Brian Morris: The Myth of the Liberal State

Brian Morris

Brian Morris

Brian Morris is one of those authors whose writings, regrettably, I was unable to fit into Anarchism: A Documentary History of Libertarian Ideas. He surely deserved a place in Volume Three, The New Anarchism (1974-2012). He has written too many books to list here, but from an anarchist perspective his most noteworthy include Bakunin: The Philosophy of Freedom (1993), Ecology and Anarchism (1996), Kropotkin: The Politics of Community (2004), Pioneers of Ecological Humanism (2012), and Anthropology, Ecology, and Anarchism: A Brian Morris Reader (2014). The following is a piece Brian Morris wrote for the English anarchist paper, Freedom, in 1993, in which he handily disposes of the Oxford academic David Miller’s claims that some kind of state is necessary to achieve and maintain economic prosperity, distributive justice and peace.

Morris anthology

A Critique of Liberal Social Theory

David Miller’s useful book on ‘Anarchism’ [1984] was an attempt – so he assured us – to rescue anarchism from the dustbin of history.  He felt anarchism was an important political tradition and had something of value.  It could teach us about the abuses of power, and about the possibilities of free social relationships.  Miller, as a market socialist, advocated three specific values; economic efficiency, distributive justice and the control of “anti-social” behaviour.  In terms of these values, anarchism was declared not to be a viable political option.  He argued that without a market system and the nation state these values were simply not attainable.  Hence Miller’s advocacy of market socialism, otherwise known by its more familiar name of welfare capitalism.

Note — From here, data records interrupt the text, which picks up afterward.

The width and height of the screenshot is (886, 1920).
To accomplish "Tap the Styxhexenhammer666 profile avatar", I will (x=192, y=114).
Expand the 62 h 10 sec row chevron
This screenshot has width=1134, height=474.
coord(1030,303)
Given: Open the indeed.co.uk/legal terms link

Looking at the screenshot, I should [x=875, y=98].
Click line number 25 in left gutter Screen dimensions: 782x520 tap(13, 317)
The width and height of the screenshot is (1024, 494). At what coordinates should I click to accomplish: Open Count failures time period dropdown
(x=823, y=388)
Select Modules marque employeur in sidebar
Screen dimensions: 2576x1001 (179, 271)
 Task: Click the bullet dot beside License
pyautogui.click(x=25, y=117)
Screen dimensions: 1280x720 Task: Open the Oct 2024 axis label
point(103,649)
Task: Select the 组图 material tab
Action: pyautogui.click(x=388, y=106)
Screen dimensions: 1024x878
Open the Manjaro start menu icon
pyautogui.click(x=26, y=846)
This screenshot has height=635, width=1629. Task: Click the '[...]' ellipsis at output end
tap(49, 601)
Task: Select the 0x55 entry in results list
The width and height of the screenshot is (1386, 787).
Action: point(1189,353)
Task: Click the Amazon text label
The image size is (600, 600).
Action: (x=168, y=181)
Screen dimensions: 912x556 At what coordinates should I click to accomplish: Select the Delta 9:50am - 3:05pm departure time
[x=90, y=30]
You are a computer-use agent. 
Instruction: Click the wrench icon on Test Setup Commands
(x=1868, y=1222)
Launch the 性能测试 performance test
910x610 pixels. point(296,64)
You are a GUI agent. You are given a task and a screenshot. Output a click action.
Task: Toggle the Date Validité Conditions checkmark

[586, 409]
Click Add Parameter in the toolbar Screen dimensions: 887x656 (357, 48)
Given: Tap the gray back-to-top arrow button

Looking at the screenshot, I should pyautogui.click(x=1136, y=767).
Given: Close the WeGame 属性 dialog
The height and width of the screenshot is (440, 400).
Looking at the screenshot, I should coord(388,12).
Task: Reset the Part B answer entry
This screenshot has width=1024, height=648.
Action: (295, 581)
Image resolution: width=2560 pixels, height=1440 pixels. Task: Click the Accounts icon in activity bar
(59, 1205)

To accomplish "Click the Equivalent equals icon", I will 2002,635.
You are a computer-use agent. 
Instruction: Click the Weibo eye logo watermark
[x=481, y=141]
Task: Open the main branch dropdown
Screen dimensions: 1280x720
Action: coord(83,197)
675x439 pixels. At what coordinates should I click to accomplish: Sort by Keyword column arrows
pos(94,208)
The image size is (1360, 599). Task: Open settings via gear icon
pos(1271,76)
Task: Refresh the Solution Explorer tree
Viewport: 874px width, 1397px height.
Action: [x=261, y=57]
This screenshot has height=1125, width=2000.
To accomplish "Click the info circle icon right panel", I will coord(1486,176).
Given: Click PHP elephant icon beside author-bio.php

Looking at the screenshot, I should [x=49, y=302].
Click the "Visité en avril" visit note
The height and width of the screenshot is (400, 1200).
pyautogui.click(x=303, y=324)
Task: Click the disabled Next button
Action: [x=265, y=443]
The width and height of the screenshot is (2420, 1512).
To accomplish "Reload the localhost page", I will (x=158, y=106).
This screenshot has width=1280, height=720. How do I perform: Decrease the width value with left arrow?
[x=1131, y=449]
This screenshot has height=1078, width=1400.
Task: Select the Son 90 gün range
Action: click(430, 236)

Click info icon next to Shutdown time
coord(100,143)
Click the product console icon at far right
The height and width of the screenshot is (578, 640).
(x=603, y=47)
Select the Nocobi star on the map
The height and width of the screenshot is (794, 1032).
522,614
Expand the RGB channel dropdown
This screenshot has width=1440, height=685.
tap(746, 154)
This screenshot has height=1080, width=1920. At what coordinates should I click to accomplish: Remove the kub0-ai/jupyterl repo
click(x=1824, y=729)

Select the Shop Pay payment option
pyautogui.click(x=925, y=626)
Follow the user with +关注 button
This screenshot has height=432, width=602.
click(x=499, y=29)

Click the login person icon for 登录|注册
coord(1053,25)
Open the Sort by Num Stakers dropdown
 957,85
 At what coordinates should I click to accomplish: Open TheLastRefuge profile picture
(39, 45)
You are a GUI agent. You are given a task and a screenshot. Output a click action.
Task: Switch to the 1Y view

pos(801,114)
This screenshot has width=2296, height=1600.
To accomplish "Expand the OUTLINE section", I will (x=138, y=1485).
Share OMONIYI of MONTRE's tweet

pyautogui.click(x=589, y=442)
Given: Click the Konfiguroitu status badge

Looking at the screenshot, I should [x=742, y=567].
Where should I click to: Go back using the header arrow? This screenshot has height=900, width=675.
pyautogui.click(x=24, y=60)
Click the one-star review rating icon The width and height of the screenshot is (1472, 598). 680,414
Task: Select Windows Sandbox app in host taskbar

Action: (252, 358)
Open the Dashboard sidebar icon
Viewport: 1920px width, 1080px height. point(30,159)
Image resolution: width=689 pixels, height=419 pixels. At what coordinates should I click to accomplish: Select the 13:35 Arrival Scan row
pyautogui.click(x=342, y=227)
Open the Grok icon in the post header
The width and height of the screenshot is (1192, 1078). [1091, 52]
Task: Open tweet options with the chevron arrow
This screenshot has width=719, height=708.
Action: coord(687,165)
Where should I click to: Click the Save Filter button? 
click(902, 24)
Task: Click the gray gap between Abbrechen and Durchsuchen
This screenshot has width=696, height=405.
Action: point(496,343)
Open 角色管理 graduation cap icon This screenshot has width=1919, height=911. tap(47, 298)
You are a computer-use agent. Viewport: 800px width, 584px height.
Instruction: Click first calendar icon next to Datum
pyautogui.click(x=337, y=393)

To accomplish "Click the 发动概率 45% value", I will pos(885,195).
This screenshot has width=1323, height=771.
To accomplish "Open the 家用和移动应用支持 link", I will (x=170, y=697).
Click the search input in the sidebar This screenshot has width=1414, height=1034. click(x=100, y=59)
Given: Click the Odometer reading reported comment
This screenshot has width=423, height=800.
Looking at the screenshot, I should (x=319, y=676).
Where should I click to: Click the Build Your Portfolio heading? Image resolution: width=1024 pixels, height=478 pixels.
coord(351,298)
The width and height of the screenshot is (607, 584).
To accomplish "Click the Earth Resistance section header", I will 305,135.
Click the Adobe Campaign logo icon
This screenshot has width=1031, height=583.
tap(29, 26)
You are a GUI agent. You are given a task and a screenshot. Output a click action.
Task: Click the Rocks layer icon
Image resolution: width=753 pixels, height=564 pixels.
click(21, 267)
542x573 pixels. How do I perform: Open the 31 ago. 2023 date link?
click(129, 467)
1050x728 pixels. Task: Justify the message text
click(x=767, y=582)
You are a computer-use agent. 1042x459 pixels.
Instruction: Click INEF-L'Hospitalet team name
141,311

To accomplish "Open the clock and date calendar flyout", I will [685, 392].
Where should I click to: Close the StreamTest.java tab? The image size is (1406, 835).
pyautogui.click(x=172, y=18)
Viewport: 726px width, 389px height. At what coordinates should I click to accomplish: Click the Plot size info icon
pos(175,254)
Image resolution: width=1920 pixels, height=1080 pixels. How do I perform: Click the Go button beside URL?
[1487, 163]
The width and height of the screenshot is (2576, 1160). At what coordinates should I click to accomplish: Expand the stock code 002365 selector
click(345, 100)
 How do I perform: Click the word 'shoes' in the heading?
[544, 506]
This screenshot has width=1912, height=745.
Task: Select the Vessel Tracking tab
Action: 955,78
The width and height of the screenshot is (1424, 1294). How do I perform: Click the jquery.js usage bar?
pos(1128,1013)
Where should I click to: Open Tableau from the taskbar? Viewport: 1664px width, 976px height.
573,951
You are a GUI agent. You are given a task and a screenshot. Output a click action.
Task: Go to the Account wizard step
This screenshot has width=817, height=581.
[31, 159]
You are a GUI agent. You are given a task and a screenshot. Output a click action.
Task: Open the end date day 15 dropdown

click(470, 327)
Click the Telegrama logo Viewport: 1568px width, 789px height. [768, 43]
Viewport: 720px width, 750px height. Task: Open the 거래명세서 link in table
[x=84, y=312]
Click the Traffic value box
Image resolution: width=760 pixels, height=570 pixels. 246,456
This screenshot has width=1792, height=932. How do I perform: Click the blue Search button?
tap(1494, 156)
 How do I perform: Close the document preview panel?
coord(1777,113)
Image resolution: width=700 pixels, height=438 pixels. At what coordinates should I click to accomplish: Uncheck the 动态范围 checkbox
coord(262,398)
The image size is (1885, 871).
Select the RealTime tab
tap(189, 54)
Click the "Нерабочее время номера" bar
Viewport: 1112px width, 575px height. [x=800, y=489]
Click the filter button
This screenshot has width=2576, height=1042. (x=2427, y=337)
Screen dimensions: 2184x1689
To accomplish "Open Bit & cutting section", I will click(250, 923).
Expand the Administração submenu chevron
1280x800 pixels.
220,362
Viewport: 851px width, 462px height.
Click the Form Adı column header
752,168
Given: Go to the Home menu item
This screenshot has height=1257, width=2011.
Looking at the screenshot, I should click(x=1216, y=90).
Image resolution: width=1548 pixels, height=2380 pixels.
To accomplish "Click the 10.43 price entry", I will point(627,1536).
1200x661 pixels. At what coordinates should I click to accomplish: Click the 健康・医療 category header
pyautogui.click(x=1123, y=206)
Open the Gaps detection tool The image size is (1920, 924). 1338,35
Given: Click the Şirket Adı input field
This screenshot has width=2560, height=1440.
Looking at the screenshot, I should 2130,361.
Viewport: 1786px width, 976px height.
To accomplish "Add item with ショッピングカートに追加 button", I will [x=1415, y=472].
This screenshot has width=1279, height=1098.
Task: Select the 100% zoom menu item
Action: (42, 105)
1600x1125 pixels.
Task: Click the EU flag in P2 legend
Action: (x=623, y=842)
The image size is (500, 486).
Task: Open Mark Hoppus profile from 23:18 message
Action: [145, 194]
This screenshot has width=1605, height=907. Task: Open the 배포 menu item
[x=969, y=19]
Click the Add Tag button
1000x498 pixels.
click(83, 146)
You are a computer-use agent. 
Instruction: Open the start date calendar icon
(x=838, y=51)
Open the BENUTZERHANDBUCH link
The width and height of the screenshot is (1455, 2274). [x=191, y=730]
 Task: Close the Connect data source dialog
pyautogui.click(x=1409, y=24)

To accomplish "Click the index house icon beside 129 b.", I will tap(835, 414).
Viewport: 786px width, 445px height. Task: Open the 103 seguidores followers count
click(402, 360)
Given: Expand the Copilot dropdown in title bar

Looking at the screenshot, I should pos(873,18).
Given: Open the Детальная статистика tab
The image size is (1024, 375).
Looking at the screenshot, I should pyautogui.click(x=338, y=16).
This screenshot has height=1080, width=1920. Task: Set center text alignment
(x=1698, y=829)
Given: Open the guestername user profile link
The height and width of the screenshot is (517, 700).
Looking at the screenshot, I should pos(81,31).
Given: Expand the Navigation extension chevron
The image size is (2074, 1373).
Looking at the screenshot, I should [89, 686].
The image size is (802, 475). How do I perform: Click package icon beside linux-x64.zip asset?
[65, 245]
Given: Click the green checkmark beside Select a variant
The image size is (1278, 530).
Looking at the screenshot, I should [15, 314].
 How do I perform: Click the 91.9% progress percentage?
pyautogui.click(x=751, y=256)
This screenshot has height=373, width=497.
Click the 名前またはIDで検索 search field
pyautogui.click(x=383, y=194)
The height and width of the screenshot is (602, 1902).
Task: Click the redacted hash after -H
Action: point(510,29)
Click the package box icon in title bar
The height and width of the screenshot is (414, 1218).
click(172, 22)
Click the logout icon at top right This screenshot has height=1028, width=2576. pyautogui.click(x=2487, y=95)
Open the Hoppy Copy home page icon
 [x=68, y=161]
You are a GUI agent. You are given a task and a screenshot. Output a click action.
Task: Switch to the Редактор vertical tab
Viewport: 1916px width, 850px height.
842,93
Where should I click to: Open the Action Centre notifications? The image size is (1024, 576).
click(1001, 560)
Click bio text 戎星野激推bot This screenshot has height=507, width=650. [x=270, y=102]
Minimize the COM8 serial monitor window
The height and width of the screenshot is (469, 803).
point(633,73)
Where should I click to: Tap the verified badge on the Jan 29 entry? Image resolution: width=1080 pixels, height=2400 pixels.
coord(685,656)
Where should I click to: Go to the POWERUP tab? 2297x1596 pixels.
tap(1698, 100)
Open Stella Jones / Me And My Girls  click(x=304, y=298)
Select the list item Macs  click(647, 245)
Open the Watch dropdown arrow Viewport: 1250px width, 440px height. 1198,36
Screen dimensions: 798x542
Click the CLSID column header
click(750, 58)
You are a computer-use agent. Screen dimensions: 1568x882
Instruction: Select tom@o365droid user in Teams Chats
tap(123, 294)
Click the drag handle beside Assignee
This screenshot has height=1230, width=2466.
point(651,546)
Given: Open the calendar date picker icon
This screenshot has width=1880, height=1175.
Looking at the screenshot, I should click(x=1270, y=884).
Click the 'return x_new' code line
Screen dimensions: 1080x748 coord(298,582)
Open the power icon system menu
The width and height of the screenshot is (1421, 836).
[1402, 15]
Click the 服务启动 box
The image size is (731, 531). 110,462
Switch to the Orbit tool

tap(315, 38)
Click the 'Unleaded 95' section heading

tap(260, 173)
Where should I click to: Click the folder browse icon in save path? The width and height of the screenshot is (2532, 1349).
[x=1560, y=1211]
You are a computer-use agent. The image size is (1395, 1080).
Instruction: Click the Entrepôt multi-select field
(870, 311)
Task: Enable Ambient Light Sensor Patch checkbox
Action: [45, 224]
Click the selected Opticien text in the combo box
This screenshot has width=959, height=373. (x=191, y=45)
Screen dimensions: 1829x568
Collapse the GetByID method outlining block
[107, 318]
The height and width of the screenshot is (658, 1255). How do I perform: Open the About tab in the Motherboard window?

Yet when we look at the real world, beyond the cloisters of Nuffield College, what do we observe?  None of Miller’s esteemed values are anywhere in evidence.

Take economic efficiency.  What do we find?  Poverty, malnutrition and famine throughout much of Africa and Latin America.  There is ecological degradation, increasing desertification, destruction of forests and woodlands, depletion at all levels.  Much of this is due to so-called “development”; to the intensification of agriculture, and to the economic maraudings of multinational capital in search of profits.  Judged in terms of economic efficiency, capitalism – the market economy – is a complete and utter failure, and a serious threat to human survival.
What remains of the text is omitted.